I would not sacrifice babies.”
“Then you should step down from power and make way for those of us who will see a tough and dirty job done to the finish.”
“Would you care to give me a for-instance?” she asked.
“Of course,” Max said. “Not only am I able to face the truth, but I am able to speak the truth as I’m doing here with you. A for-instance is the use of tactical nuclear weapons.”
“I see,” Anna said, as her stomach tightened. “Do you happen to recall Alaska? Do you remember how it turned the world against us and left us almost without an ally?”
“My memory doesn’t go back so far,” Max said. “Yet I do recall Santa Cruz and Monetary Bay. Several key nuclear explosions blunted a Chinese amphibious invasion. Without those nuclear weapons, we might have lost California, and that would have been a disaster. The President saw the need then and made the right decision. Now, in Southern Ontario, tactical nuclear weapons used judiciously could change the dynamics for us.”
“The President has forbidden the use of nuclear weapons on land,” Anna said.
“Naturally, I’m aware of that, Ms. Chen. With his decision, he has consigned the U.S. to the dustbin of history.”
“Others might say he has agreed to help save the world from destruction and a bitter nuclear winter.”
“Words,” Max said. “Those are fancy words for surrender. I for one do not intend to let conquerors take my beloved country away from us. No. The time has come for hard decisions. We must halt the Germans and drive them out of Quebec.”
“The President is in full agreement with that.”
“More words,” Max said. “He forbids the military the Behemoths they need and the nuclear weapons to do the task. Instead, he causes a bloodbath—”
Anna’s eyes flashed. She leaned toward the director. “He causes nothing of the sort.”
“American and Canadian soldiers are dying by the thousands, by the tens of thousands in Ontario,” Max said, “and still we fail to take the necessary action to solve the crisis.”
“The strategic reserve has moved to Southern Ontario,” Anna said. “David considers sending half the East Coast defenders north to the Great Lakes. I would call that drastic action.”
“Ms. Chen,” the director said. “You must listen to me. Stripping the East Coast is a foolish decision in face of what awaits us in Cuba. The President once made hard, even bitter choices this winter. He did not shrink from what needed doing. Now the momentous nature of the conflict has paralyzed him. I believe the knowledge that he let the Germans into Quebec—that he is responsible for the present bloodletting—”
“How dare you say such things?” Anna said.

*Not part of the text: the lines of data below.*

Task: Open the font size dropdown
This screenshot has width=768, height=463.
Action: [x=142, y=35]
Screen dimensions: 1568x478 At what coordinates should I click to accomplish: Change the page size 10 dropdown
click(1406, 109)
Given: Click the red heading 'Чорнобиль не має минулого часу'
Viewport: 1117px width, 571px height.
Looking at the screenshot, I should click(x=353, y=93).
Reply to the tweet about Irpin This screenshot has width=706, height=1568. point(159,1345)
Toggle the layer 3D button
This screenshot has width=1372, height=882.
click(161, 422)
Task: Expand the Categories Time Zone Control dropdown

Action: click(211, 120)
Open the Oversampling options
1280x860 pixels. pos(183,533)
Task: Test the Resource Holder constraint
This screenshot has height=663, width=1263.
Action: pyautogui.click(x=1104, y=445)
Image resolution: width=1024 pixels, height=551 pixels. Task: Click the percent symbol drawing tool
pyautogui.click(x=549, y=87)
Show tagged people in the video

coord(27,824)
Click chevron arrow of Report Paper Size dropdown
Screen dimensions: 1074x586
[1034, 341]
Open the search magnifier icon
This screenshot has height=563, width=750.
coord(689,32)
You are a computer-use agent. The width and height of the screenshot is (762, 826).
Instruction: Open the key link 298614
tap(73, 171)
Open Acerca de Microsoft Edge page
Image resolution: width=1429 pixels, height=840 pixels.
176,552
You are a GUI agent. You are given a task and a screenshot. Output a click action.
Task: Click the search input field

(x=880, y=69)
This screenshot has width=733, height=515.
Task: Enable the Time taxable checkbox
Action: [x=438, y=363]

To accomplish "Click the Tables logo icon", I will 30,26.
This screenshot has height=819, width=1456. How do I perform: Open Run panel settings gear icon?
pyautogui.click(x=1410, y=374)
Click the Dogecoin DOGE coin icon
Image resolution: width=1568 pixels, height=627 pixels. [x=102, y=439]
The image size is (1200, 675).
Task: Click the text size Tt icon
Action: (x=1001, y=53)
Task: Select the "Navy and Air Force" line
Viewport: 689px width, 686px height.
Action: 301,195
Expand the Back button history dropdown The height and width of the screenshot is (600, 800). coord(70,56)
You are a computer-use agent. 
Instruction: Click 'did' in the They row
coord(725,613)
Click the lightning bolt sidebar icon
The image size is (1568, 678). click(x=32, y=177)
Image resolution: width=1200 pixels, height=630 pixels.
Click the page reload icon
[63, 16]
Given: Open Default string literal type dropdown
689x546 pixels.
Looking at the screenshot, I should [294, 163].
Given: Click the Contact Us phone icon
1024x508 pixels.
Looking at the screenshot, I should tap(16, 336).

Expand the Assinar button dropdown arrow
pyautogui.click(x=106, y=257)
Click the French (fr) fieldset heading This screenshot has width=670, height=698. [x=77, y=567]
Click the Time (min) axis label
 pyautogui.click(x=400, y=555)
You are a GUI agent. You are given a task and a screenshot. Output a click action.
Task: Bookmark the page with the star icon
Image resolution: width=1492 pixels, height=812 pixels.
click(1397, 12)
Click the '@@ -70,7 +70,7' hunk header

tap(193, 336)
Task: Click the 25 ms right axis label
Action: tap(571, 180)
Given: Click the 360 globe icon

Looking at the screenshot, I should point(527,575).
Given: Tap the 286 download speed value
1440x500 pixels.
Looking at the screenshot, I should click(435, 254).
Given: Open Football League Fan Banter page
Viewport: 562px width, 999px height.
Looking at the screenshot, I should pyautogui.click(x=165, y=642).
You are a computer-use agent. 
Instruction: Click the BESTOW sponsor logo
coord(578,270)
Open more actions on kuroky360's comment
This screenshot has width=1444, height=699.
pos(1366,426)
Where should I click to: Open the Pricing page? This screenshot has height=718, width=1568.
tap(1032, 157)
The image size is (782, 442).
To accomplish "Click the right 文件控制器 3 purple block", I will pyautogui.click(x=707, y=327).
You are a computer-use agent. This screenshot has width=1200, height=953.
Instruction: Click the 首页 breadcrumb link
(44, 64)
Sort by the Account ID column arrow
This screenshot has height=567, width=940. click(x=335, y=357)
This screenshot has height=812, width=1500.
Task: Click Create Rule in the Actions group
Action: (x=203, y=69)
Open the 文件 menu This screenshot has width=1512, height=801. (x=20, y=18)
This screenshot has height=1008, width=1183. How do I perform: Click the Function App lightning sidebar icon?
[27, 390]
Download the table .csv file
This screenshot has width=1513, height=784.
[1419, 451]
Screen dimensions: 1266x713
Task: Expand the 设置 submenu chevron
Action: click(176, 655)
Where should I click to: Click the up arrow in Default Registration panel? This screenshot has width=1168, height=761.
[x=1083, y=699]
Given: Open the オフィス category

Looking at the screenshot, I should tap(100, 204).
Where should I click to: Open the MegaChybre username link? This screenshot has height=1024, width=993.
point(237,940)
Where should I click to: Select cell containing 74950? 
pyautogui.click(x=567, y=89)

Max sat straighter, squaring his shoulders with pride. “I will dare anything for my country.”
“No! You are—”
“You must listen to me,” Max said. “The President is taking half-measures and he is stripping away soldiers to put out a fire in one place that will open us to worse actions later. It is just like his Quebec decision all over again.”
Anna sat back. She could feel the cushion depress against the wood. The director’s mind was set in stone on this. It was time to find out exactly why he’d come here. “What do you suggest?” she asked.
“First, we need to move the Behemoths east.”
“Weren’t you listening the other day?” she asked. “The Behemoth Regiment is a shell of what it once was. We need time to refurbish it with new tanks. Moving the regiment won’t help in Ontario, but its disappearance on the plains might help to unleash the Chinese in Oklahoma. The few good Behemoths we do possess make a constant show of patrolling no man’s land between the PAA and us.”
“You are the one who wasn’t listening the other day,” Max said. “We’ve built a new Behemoth Manufacturing Plant in Detroit. We will lose the war if the Germans reach it.”